Aegista mitanensis

Scientific classification
- Domain: Eukaryota
- Kingdom: Animalia
- Phylum: Mollusca
- Class: Gastropoda
- Order: Stylommatophora
- Family: Camaenidae
- Subfamily: Bradybaeninae
- Tribe: Aegistini
- Genus: Aegista
- Species: A. mitanensis
- Binomial name: Aegista mitanensis (Godwin-Austen, 1889)
- Synonyms: Aegista (Aegista) mitanensis Godwin-Austen, 1889 (no subgenera are recognized); Helix (Aegista) mitanensis Godwin-Austen, 1889;

= Aegista mitanensis =

- Authority: (Godwin-Austen, 1889)
- Synonyms: Aegista (Aegista) mitanensis Godwin-Austen, 1889 (no subgenera are recognized), Helix (Aegista) mitanensis Godwin-Austen, 1889

Species of gastropod

Aegista mitanensis is a species of air-breathing land snails, a terrestrial pulmonate gastropod in the family Camaenidae.

==Description==
The diameter of the shell varies between 6.65 mm and 8.35 mm.

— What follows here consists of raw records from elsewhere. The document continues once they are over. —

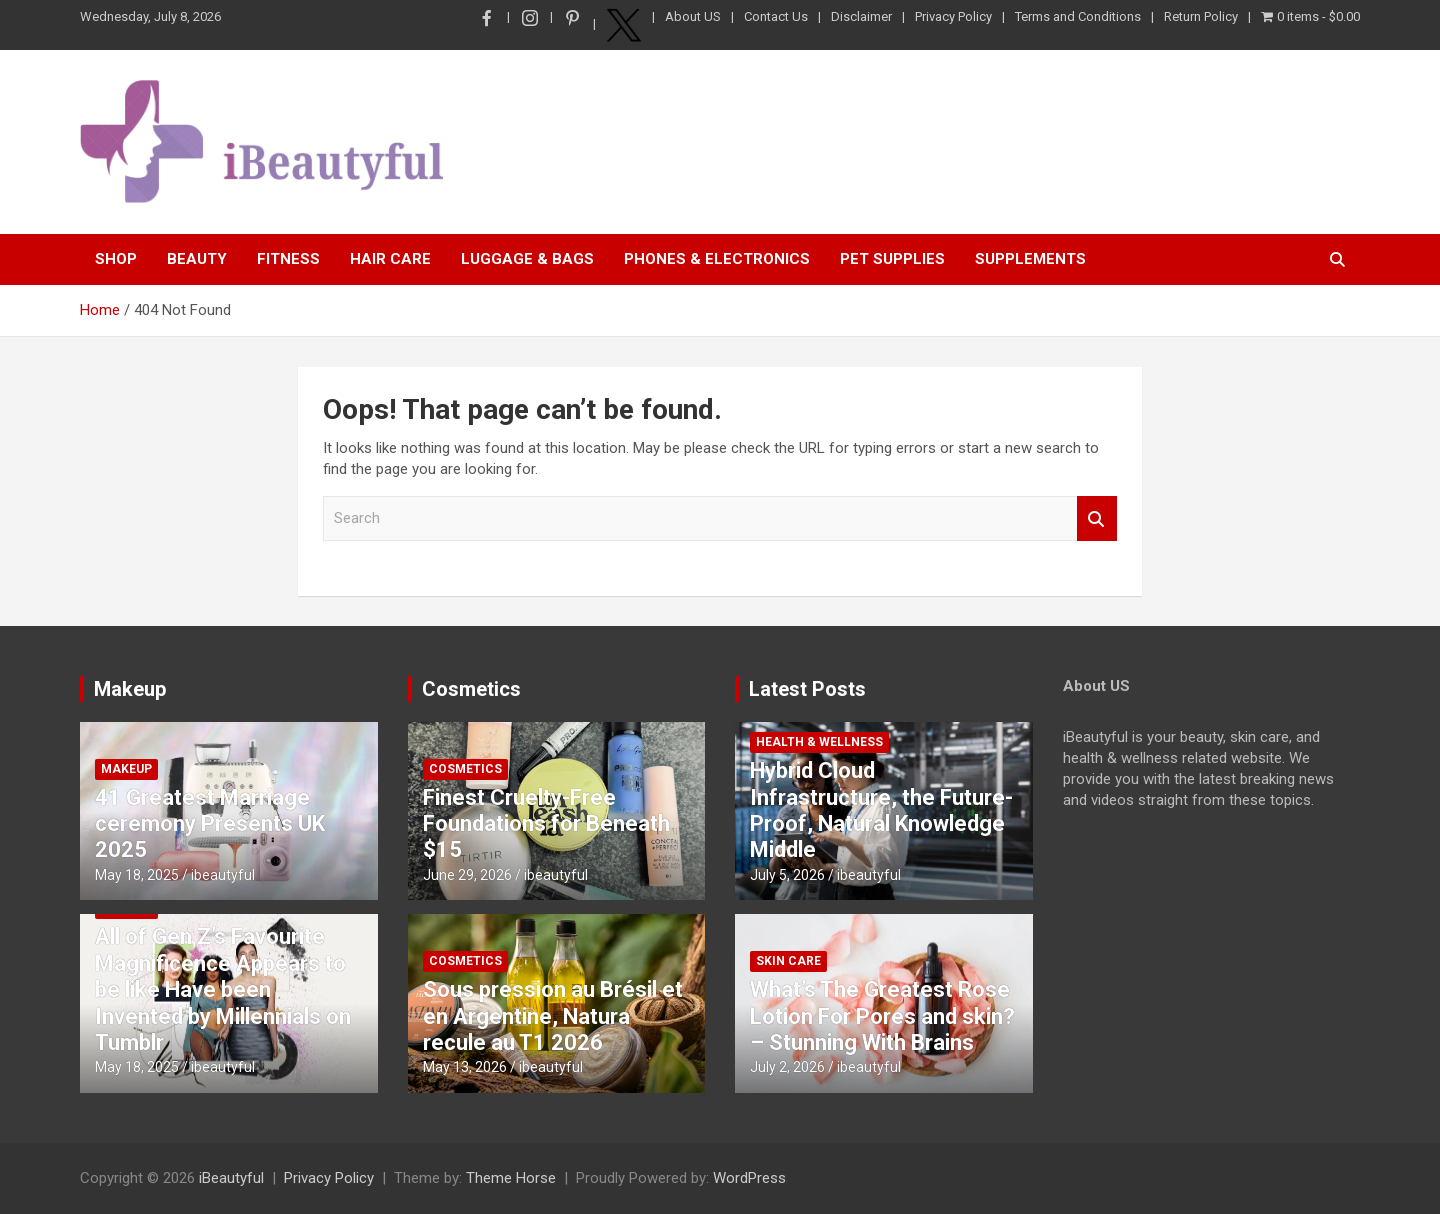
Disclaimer (861, 16)
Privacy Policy (953, 16)
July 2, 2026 (787, 1067)
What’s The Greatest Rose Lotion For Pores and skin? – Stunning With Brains (882, 1016)
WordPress (749, 1178)
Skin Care (788, 961)
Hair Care (390, 259)
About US (693, 16)
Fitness (288, 259)
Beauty (197, 259)
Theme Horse (511, 1178)
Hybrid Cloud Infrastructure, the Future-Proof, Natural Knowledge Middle (881, 810)
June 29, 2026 (467, 875)
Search (1097, 518)
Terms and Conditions (1078, 16)
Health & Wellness (819, 742)
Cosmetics (471, 689)
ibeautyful (223, 875)
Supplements (1030, 259)
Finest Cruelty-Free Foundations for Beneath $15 (546, 824)
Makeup (130, 689)
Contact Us (776, 16)
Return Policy (1201, 16)
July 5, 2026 (787, 875)
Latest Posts (807, 689)
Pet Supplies (892, 259)
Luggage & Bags (527, 259)
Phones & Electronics (717, 259)
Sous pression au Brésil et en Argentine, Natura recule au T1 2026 (553, 1016)
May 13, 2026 (465, 1067)
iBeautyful (231, 1178)
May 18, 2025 (137, 875)
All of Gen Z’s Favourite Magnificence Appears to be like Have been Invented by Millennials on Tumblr (223, 989)
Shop (116, 259)
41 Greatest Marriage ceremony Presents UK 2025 (210, 824)
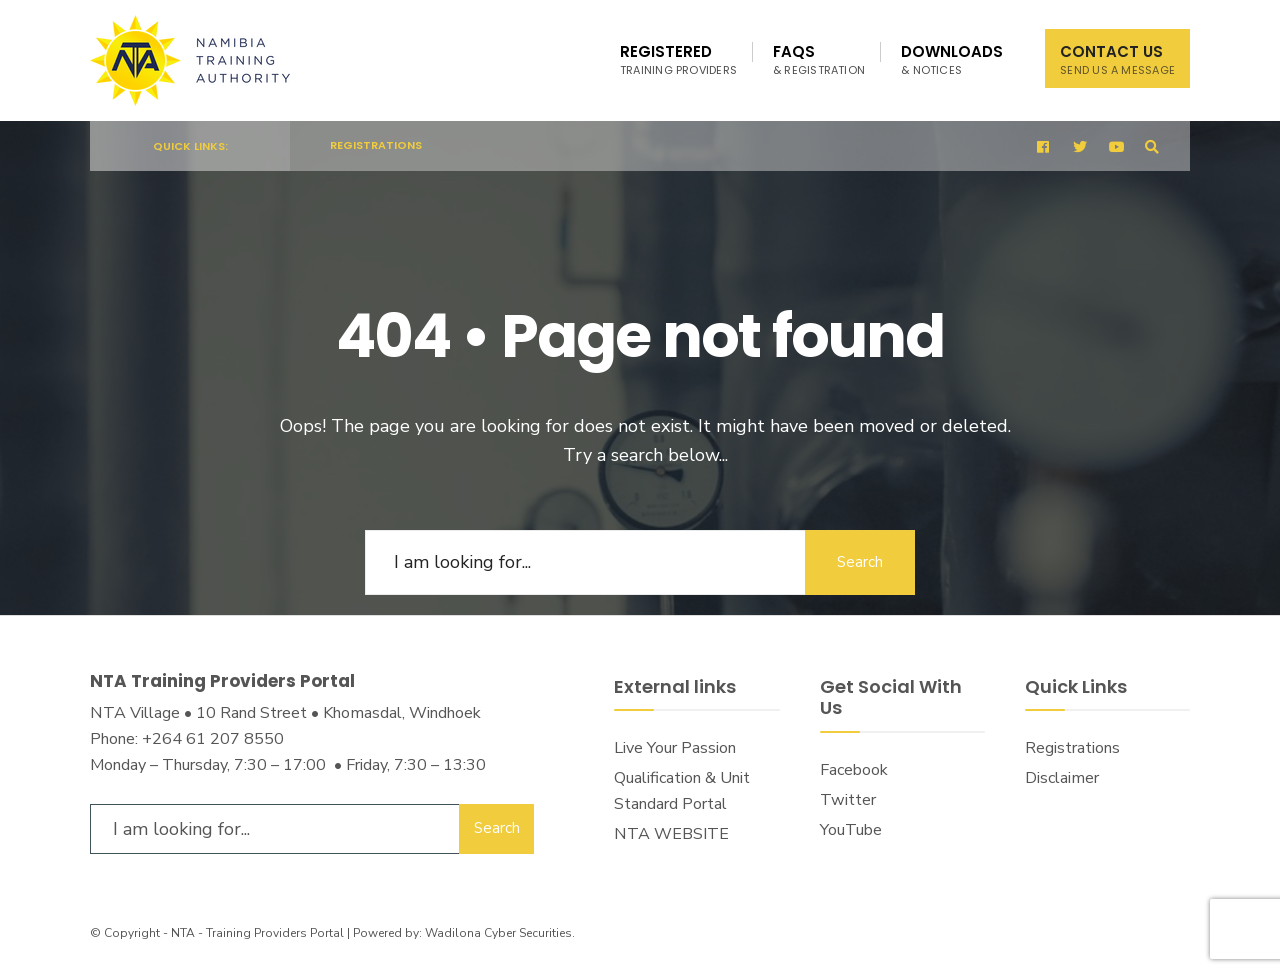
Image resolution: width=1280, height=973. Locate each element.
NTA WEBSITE (671, 834)
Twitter (848, 800)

The thin, small shell is globosely conical and openly perforate. It is greenish brown. It is finely sculptured by close oblique striae and faint spiral markings above and below. The spire is conoid. The shell contains six convex whorls that are narrowly coiled. The body whorl is subangulate at the periphery, rounded below, dilated and descending in front. The aperture is subcircular. The peristome is thin. The upper margin is sinuate. The columellar margin is oblique and reflected above.

==Distribution==
This species occurs in Myanmar and India.